Gaia's Garden - Book Review


Gaia's Garden, Second Edition: A Guide To Home-Scale Permaculture By Toby Hemenway


I just finished reading this book.  I have been reading as many books on permaculture that I can for the past month. This is by far the best book on the subject that I have found.  Since permaculture was developed in Australia, most of the books deal with different plant and animal species and you have to constantly exchange north for south and vice versa.  This book deals with plants that are available in the northern hemisphere, our pest, and most importantly it does it on the scale of an urban or suburban yard.  Books from Australia tend to deal with the ideas and concepts without going into detail on how to implement them.  Or they give practical advice if you have acreage, but not if you have a 1/4 acre plot.  

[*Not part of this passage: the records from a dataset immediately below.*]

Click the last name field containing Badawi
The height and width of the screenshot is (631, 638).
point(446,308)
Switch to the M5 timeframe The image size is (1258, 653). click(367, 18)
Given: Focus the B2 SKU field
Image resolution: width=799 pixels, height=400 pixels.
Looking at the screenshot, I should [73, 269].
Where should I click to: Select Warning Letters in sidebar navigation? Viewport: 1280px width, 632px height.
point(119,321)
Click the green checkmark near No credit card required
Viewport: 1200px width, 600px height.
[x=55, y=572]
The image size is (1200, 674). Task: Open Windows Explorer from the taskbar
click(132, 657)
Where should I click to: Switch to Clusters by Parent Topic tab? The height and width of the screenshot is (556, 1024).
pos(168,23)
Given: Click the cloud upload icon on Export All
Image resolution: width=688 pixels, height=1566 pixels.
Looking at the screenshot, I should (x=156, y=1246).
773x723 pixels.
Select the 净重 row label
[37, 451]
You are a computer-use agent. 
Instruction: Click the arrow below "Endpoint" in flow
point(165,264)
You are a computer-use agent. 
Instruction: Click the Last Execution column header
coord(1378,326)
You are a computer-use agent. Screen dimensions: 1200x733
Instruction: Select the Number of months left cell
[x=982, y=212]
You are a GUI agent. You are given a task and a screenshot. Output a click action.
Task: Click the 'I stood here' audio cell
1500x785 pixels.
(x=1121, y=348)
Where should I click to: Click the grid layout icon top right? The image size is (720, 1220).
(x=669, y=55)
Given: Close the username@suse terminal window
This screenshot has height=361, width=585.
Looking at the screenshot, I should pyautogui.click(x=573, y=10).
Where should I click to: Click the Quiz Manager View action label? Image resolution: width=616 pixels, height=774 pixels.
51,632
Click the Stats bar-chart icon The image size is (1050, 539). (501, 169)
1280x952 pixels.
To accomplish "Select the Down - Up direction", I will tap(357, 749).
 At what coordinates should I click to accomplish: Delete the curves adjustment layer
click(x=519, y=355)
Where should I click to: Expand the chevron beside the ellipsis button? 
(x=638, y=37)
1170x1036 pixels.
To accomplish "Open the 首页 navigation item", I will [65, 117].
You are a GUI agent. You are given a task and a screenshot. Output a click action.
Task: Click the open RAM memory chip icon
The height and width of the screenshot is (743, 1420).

Gaia's Garden goes step by step describing what permaculture is, what all of the pieces are, how the pieces fit together, how to design your ecological garden, and how to implement it.  While the author does explain how an ecosystem works, it does not feel like an elementary school lesson like most of the other books I have read recently.  Unlike other books that mention a few species of useful plants, most of which are not available where I live or will not survive where I live. The author provide long list of plants that are useful and then provides a very helpful resource section where you can actually find someone selling the plant.  Though the author lives in the north west and I live in the southeast many of the species overlap.  I live in an area that does not freeze enough for many fruiting trees, or it is too hot for them.  But It is too cold in the winter for most tropical plants too.  Still I was able to find many cultivars of the species mentioned in the book that were breed for and available in this area. Ideas like keyhole gardens and guilds that are breefly mentioned in other books are gone over in detail here.  Nothing that I have seen before this book showed how to link multiple keyhole gardens into a functional bed, he does. What little information I have read on guilds deals with individual trees, not an entire yard or food forest.  The author shows how to build a guild around a single tree and how to build multiple connected guilds across a larger area.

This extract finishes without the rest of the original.